The office vacancy rate slipped to 14.7 percent during the quarter as an expected delivery supply wave paused until later in 2019 and into 2020, JLL Director of Office Research Scott Homa said. “An above-expectations end to 2018 boosted first-quarter performance as office market dynamics firm before further supply delivers,” he said.
With more than 110 million square feet of space under construction, the market awaits the critical mass of deliveries that could firmly shift conditions into more neutral and even tenant-favorable territory in some markets, Homa said. “Other themes that have accelerated over the past six to eight quarters, namely flight to quality and divergence in performance by asset class, also firmed during the first quarter and are expected to continue over the course of 2019,” he said.
Yardi Matrix, Santa Barbara, Calif, said office absorption remains “robust,” which increased office asking rents by 1 percent nationally during the first quarter.
“The increases were led by the San Francisco area and parts of New York City, and the changes in most metros were fairly minor,” the Yardi Matrix April Office Report said. “The highest increase in asking rents came from markets where new projects are pushing up the average listed price.”
Transaction activity slowed in the first quarter with just $13.3 billion of deals closed, Yardi said. That represented a 37 percent drop from first quarter 2018 and the lowest quarterly total since early 2013. Closed deals also fell below 500 for the first time in six years.
“Reasons for the slowdown in sales are not entirely clear,” Yardi said. “To some degree the first quarter is typically less active than the fourth quarter, when firms rush to close deals by year-end. But seasonality can’t be the entire cause. One possibility is that the slowdown is a carryover from the capital markets volatility in the fourth quarter, when interest rates spiked and investors were unduly worried about the state of economic growth.”

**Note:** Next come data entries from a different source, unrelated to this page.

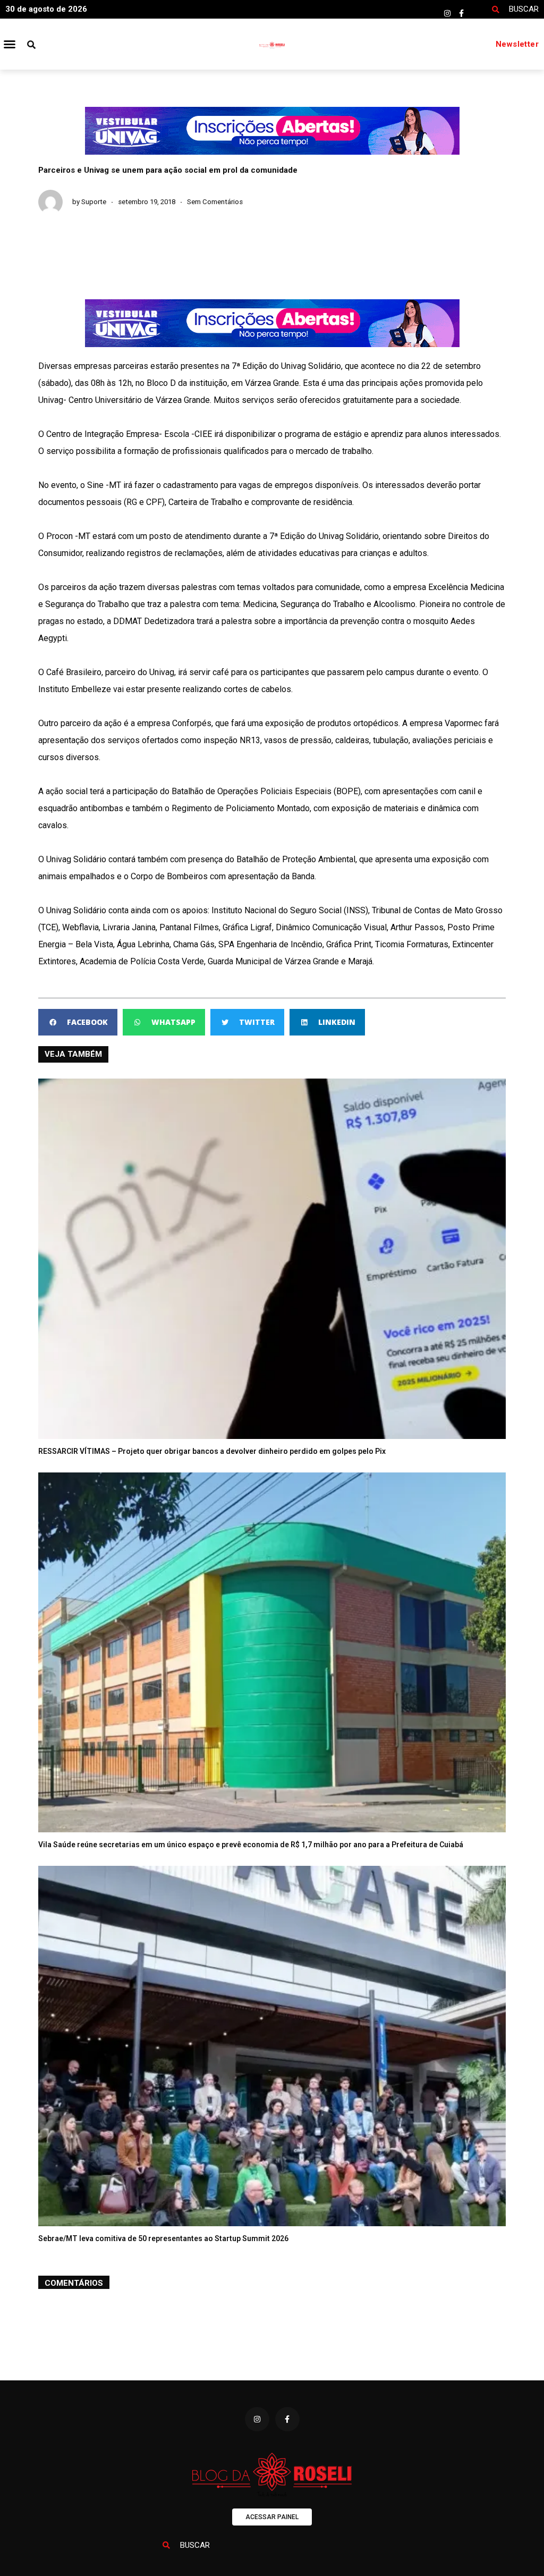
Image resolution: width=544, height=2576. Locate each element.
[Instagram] (447, 13)
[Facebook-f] (461, 13)
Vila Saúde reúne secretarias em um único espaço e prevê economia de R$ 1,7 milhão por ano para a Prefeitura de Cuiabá (250, 1844)
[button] (9, 44)
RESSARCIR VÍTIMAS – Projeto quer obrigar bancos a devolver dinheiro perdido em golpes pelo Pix (212, 1451)
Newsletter (517, 44)
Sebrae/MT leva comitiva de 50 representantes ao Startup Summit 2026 (163, 2238)
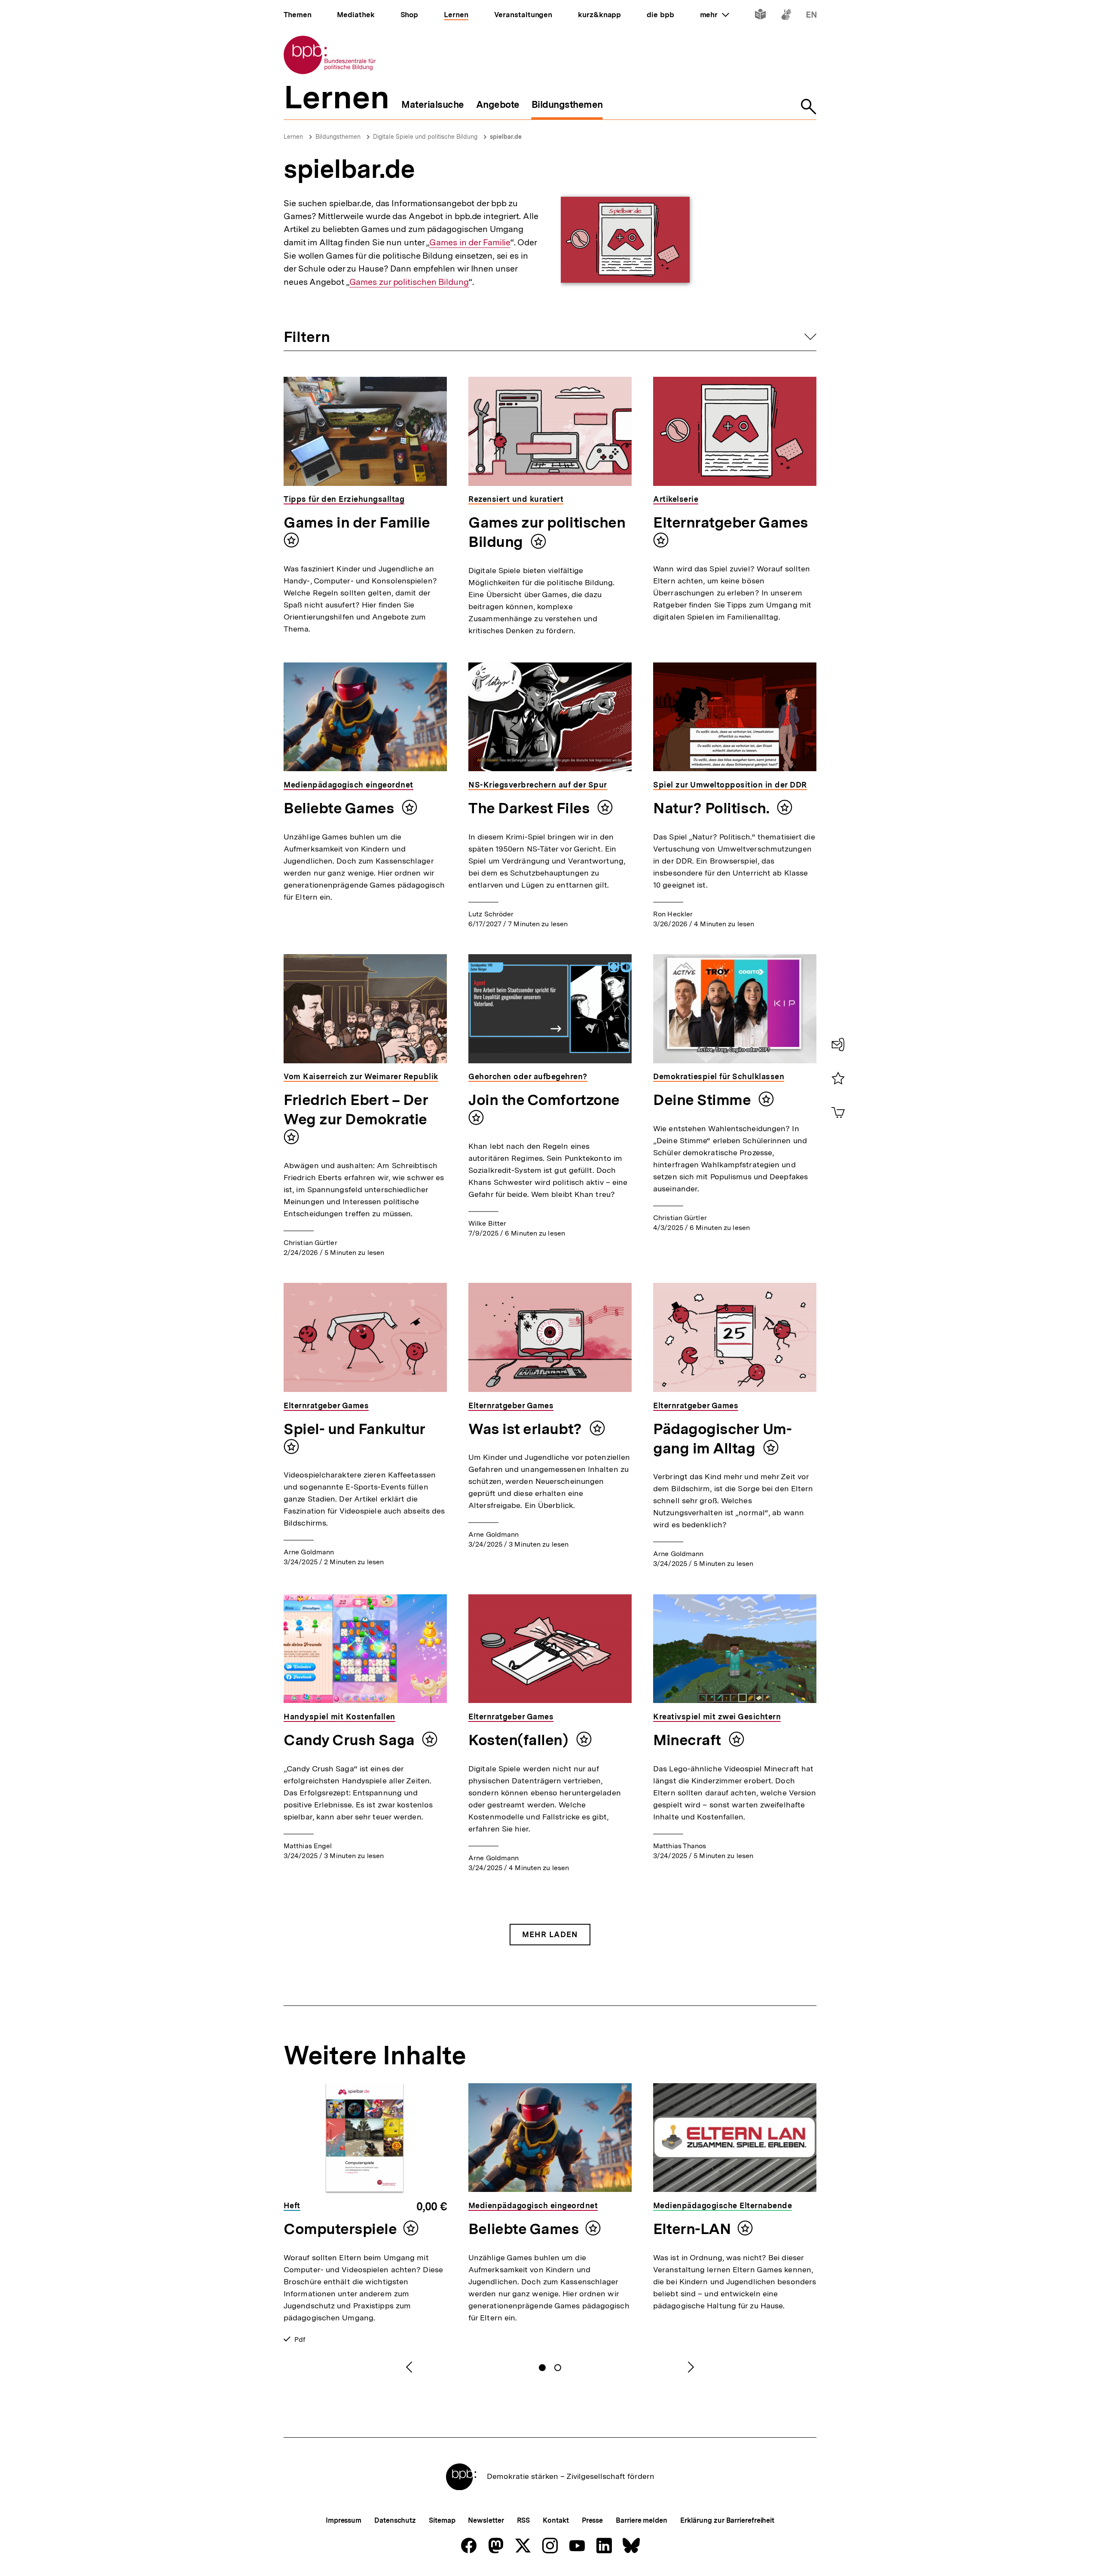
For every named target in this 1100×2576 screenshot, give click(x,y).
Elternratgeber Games (730, 522)
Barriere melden (641, 2520)
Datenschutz (395, 2520)
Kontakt (555, 2520)
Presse (592, 2520)
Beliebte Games (340, 808)
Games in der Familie (469, 242)
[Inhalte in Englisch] (811, 16)
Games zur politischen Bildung (409, 282)
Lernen (293, 136)
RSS (523, 2520)
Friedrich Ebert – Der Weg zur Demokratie (356, 1109)
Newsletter (486, 2520)
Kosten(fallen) (520, 1740)
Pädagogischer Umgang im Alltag (722, 1438)
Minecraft (688, 1740)
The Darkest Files (530, 808)
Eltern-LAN (692, 2229)
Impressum (343, 2520)
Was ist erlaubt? (526, 1429)
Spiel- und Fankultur (354, 1429)
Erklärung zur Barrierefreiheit (727, 2520)
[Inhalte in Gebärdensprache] (786, 16)
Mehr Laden (550, 1934)
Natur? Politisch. (713, 808)
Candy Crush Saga (351, 1740)
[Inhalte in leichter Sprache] (760, 16)
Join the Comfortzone (544, 1100)
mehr (714, 14)
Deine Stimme (703, 1100)
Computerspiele (340, 2229)
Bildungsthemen (338, 136)
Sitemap (442, 2520)
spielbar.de (506, 136)
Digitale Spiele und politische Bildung (425, 136)
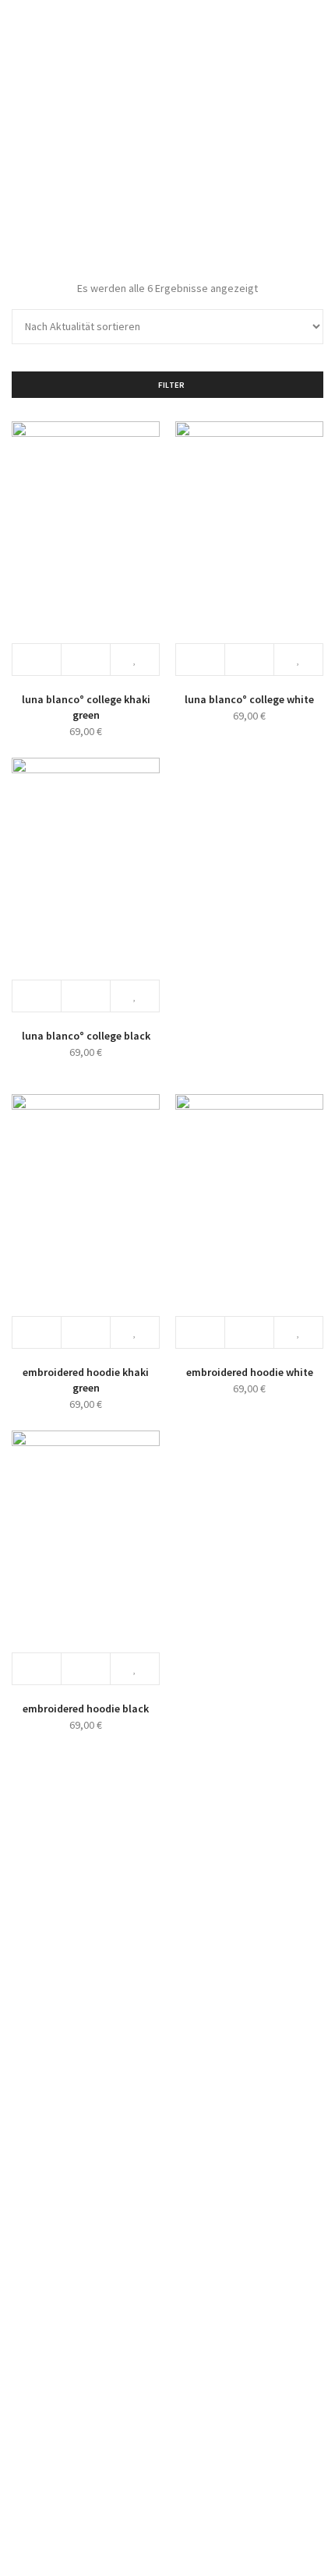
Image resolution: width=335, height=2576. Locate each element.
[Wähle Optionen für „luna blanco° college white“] (200, 659)
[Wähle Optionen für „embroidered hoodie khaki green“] (37, 1332)
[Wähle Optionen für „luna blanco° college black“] (37, 996)
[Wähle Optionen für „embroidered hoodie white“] (200, 1332)
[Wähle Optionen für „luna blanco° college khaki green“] (37, 659)
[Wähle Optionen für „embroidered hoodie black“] (37, 1668)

The government shutdown early in 2019 also worried some investors, Yardi said. “But there’s no reason to think demand has fallen off a cliff,” the report said. “Investors are exhibiting more caution as they assume the economic cycle hits the late stages and some foreign buyers have reduced their levels of interest as acquisition yields remain extremely tight in primary markets. Yet demand is strong for properties with the right profile in the right place at the right price and we expect office transactions to rebound in the near term.”
Second quarter office transactions could approach the $20.4 billion rolling four-quarter average, Yardi said.